Football

Joe Gomez injury update: Liverpool defender could play again this season after scans reveal no ligament damage


Joe Gomez could play again this season after scans on the Liverpool defender’s serious knee injury revealed no ligament damage, though he is likely to miss a significant part of the campaign.

Gomez was immediately sent for scans which revealed that he not suffered recurrence of the anterior cruciate ligament injury that caused him to miss much of the 2015/16 season.

The England defender has since undergone successful surgery on a tendon in his knee and, though the issue is serious and no timescale has been set on his return, Liverpool are not ruling him out for the rest of the season.

Liverpool manager Jurgen Klopp

(Liverpool FC via Getty Images)

Joel Matip only recently returned from injury himself but is now Jurgen Klopp’s only fit, senior centre-back, with the inexperienced pair of Rhys Williams and Nathaniel Phillips in reserve.

Klopp spoke out in the interests of player welfare following Alexander-Arnold’s calf injury in Sunday’s 1-1 draw with Manchester City at the Etihad, criticsing the Premier League for their fixture scheduling and substitution rules.

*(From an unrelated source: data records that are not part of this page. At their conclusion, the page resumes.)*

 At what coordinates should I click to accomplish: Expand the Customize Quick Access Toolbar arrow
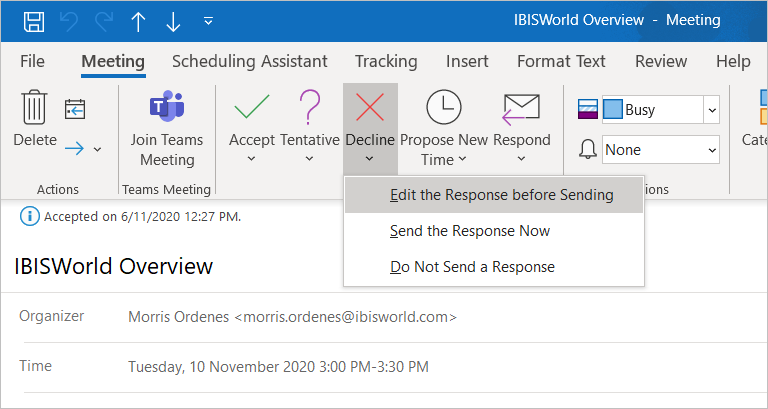[208, 20]
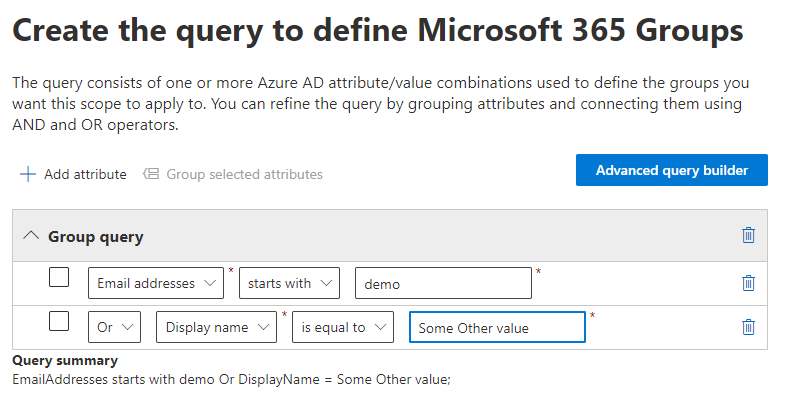Tick the checkbox for the Display name row
This screenshot has width=798, height=401.
coord(59,322)
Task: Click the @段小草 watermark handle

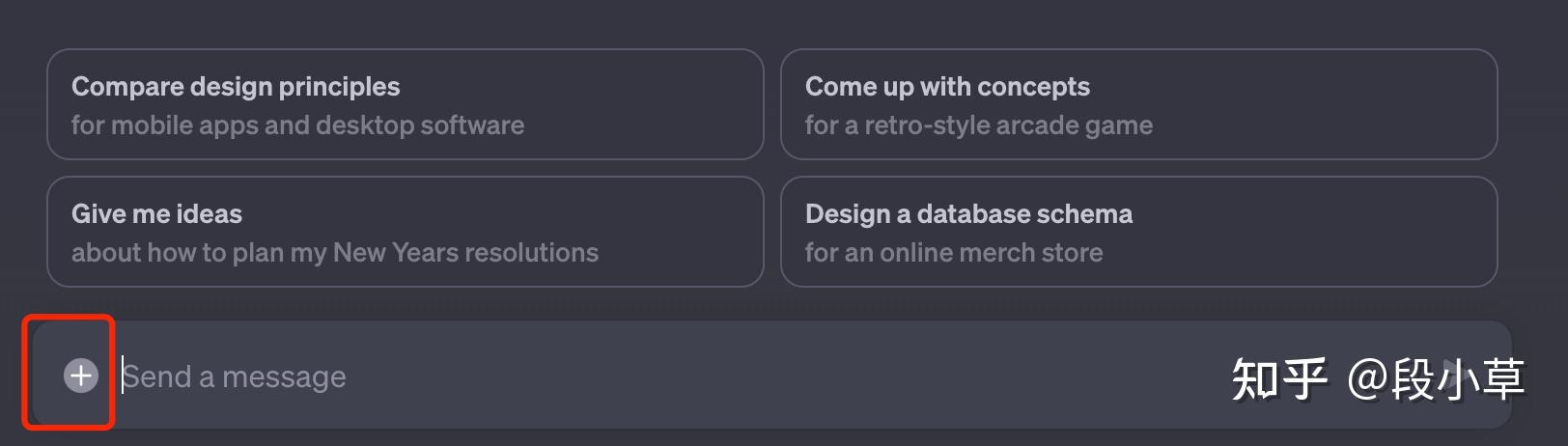Action: tap(1436, 378)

The Liverpool manager was in favour of the top flight retaining the five subs per-game rule which was introduced last season during Project Restart, only to be shelved for the new campaign.

Gareth Southgate, the England manager, insisted on Wednesday that the national team set-up had been careful with Gomez and other players who are playing three games a week at club level due to European commitments.

“With Joe, we knew the load he has had in the last six weeks or so,” he said. “We gave him and the other players who had been in European matches who played Sunday, an extra day’s recovery. Yet still something like this has happened.”

Southgate said that while debates over extra substitutions were valid, authorities and organisers should have taken the opportunity presented by the pandemic to devise a schedule which supported player welfare.

“There was an opportunity this year to think differently. The pandemic has thrown up all sorts of difficulties for people. But everybody has tried to cram the programme into a smaller period.

“We are going to see injuries. It’s a desperately sad situation. When you see the impact on an individual, it hits home even more.

“A lot of these discussions should have happened in the summer. We could have adjusted the calendar in its entirety and all worked together. But people haven’t done that.”